> ABOUT THIS TASK: Output, exactly and in full, only the lines from the one containing "You are a GUI" to the last line of the data. Pictures should not appear.

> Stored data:
BEGIN

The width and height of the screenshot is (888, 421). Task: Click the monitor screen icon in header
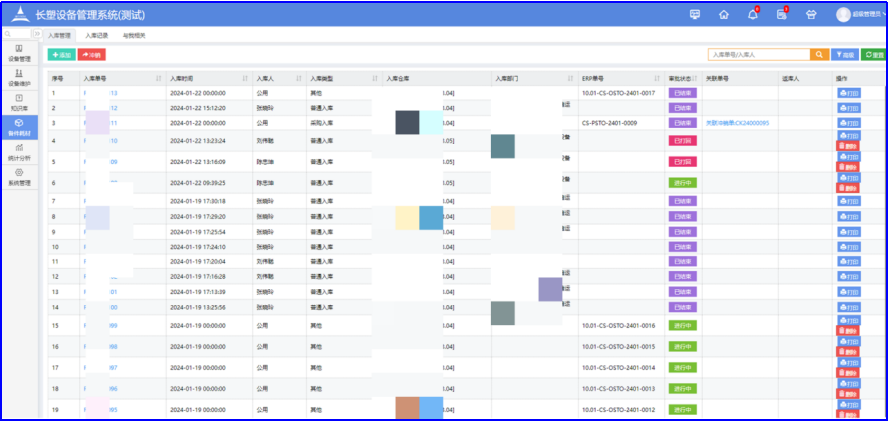(694, 14)
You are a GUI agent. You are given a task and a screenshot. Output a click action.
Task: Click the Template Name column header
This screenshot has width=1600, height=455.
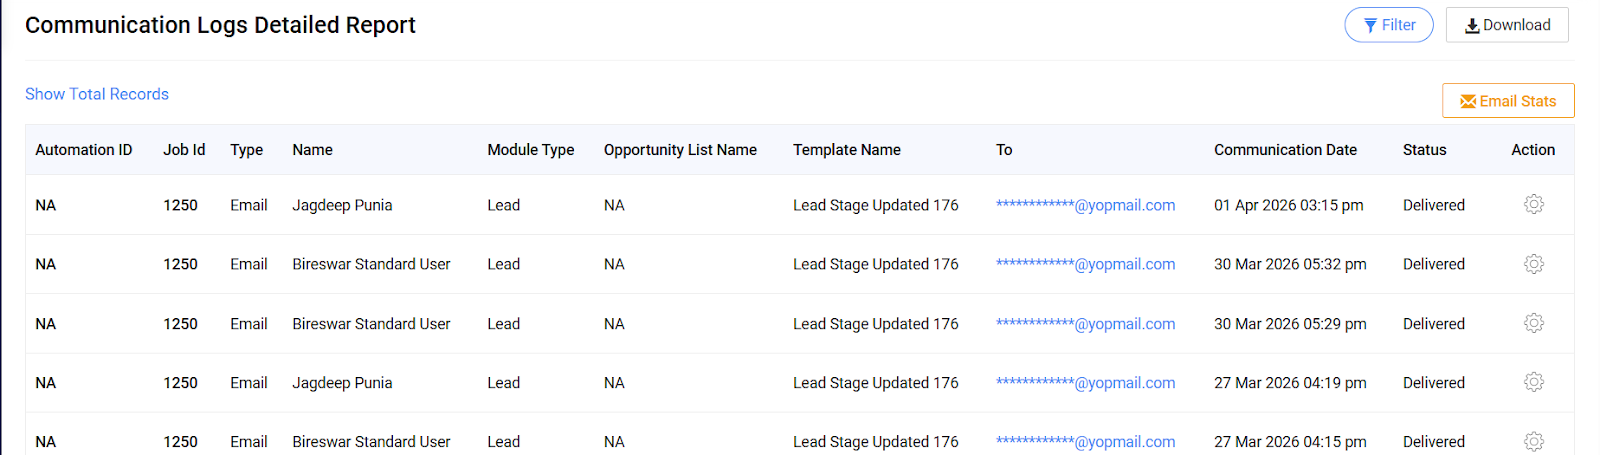[846, 150]
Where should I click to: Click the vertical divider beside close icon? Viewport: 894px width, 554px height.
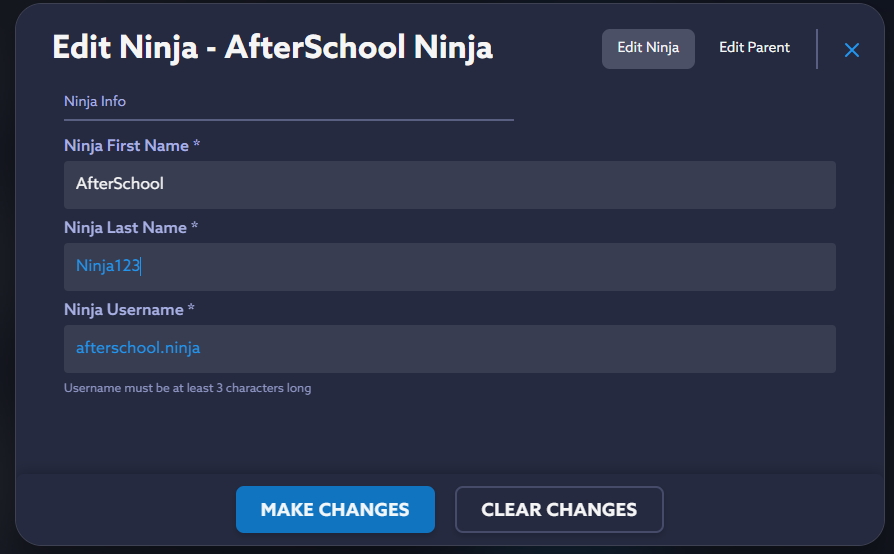click(817, 49)
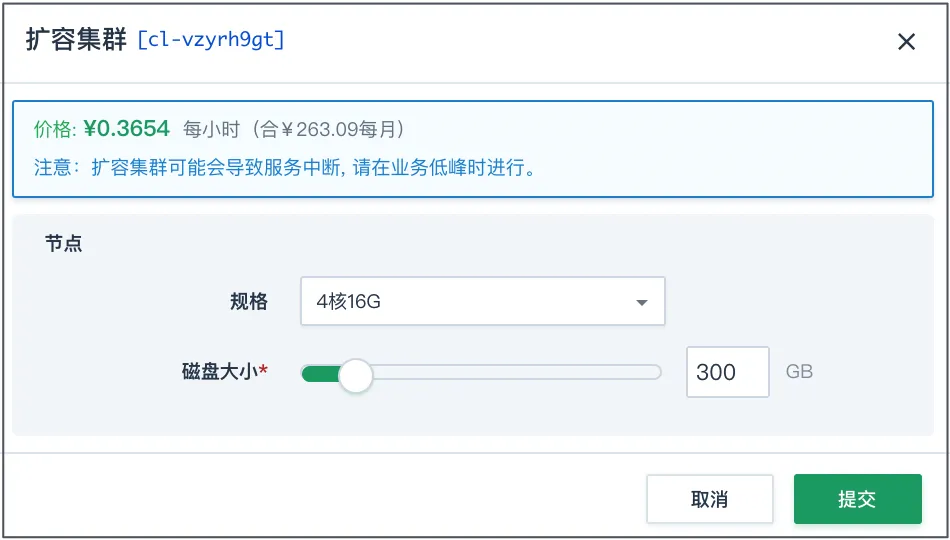
Task: Submit the expansion with 提交 button
Action: coord(857,499)
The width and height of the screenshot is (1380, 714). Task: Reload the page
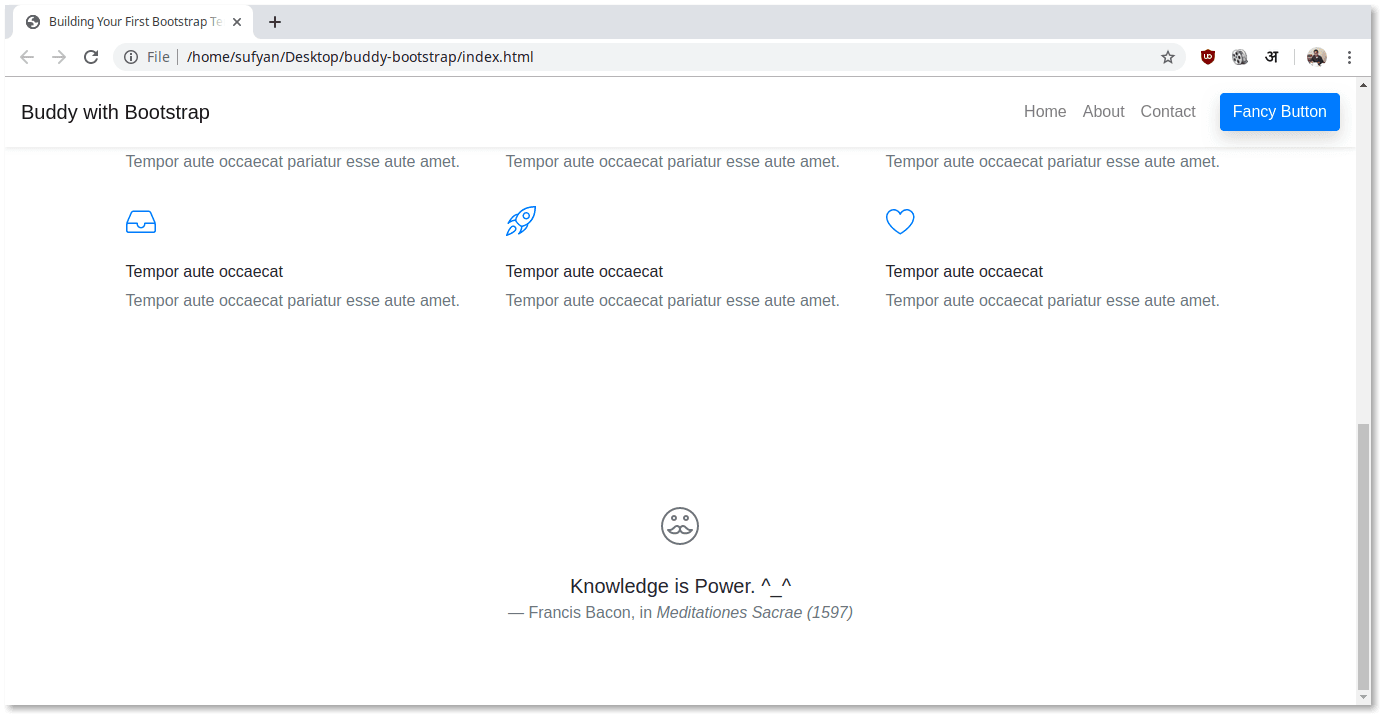tap(91, 57)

END

> PROBLEM SOLUTION:
You are a GUI agent. You are given a task and a screenshot. Output a click action.
Task: Click the Template Name column header
This screenshot has width=1600, height=455.
[846, 150]
Where should I click to: Click the vertical divider beside close icon? Viewport: 894px width, 554px height.
click(817, 49)
Task: Submit the expansion with 提交 button
Action: coord(857,499)
The width and height of the screenshot is (1380, 714). Task: Reload the page
tap(91, 57)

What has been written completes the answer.